The book is an impressive study in scale. First, there’s the wide variance in the handling of time. What’s billed as a history of “1111 years and 1 day” is ultimately a book about one century and four people. It devotes an opening section to the “Forgotten Millennium” from 406 to 1369, a kind of stage-setting 40,000-foot overview, and at the other end are sections devoted to a “Fatal Decade” (1467-77), a “Decisive Year” (1482), and ultimately a single “Memorable Day” (20 October 1496). But the middle section is where most of the action is: the “Burgundian Century,” 1369-1467, chronicling the expanding and contracting duchy and the ambitions and atrocities of its rulers. Van Loo observes this history at scales that allow for different levels of detail, cutting across centuries in one chapter and devoting the next to a detailed account of a single evening, etc. The description of the lavish feast on 17 February 1454, essentially a Crusade recruitment event masterminded by Philip the Good, is an especially absorbing instance of the latter. This is a big part of what makes the book “read like a thriller”; to be fair to Van Loo, even when he is dramatizing personal conversations and individual emotional reactions to things, he relies heavily on the work of contemporary chroniclers (who might well have been fabricating a great deal themselves, of course). These moments aren’t mere modern speculations or whole-cloth inventions. But they are the product of a novelistic imagination, and they’re dramatized with careful attention to pacing, suspense, foreshadowing, etc., with the result that the book really is surprisingly hard to put down.
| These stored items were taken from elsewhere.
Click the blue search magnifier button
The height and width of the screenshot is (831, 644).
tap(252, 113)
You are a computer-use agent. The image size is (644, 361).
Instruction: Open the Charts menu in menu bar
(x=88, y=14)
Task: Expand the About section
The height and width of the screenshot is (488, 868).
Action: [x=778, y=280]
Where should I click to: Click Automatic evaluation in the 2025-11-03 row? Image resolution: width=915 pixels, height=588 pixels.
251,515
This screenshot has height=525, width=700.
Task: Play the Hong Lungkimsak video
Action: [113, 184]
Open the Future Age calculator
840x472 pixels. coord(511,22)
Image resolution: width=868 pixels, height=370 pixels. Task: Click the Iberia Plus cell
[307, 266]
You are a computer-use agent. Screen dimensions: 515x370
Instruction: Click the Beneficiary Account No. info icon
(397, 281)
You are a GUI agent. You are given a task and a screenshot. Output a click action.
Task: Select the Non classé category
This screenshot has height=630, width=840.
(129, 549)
Just as so many have loved A Song of Ice and Fire without having any investment in the history of the Wars of the Roses, a reader of Van Loo’s history is apt to find it propulsive and engaging without any knowledge of or even interest in the Burgundy of the Late Middle Ages. I was one of those readers: visiting Bruges a few weeks ago, I got chatting with a local on a bridge over the Groenerei one day and he recommended this book to me so heartily that I figured there must be something in it and promptly sought it out. (Only travellers of a certain sort will take the recommendation of a 600-page book of late-medieval history and begin toting a brick-thick hardcover all around the Low Countries in a carry-on already overstuffed with books; I am apparently this sort of traveller.)
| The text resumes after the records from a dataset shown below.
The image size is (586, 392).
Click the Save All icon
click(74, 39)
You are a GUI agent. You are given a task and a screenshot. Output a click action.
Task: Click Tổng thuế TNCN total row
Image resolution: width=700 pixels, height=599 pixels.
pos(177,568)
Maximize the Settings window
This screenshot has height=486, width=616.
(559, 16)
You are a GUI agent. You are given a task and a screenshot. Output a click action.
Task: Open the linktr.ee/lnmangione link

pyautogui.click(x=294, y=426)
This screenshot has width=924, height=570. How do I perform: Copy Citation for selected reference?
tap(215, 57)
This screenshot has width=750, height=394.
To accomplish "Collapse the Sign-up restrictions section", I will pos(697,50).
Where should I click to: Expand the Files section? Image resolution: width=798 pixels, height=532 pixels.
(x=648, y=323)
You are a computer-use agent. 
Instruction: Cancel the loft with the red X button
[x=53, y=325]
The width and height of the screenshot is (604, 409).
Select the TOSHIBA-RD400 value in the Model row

The abiding claim here is basically that Burgundy was the seedpod out of which grew not just the present makeup of the Low Countries but indeed much of the rest of the modern European political landscape. I wondered at the outset if this wasn’t perhaps very slightly overstated. But as events unfold, the world-historical dimensions of this period and these figures start to come into view. At one point, in an anecdote about the pre-printing-press bookbinding industry that flourished in wealthy Flanders in the 1460s, suddenly in walks Gutenberg himself. Earlier, amidst all the upheavals of the Hundred Years’ War, we and Philip the Good suddenly find ourselves face to face with Joan of Arc. In the 1490s, in sails Christopher Columbus. And so on—on the historical who’s-who goes. There’s absolutely justification for Van Loo’s claims about Burgundy’s ramification and influence (which won't be news to those who do come to this book with knowledge of the subject, I'm sure). With Charles the Bold and the Burgundians’ eventual entanglement with the Habsburgs and the unification of the Low Countries with Austria and Spain, one sees again and again something special and oddly decisive about this period. As Lenin said, “There are decades when nothing happens; and there are weeks when decades happen.” Far more than a century of history seems to happen in Flanders, in Brabant, in Holland, Hainault, Zeeland, in France, in England, and in the Holy Roman Empire, etc., between the 1360s and the 1460s.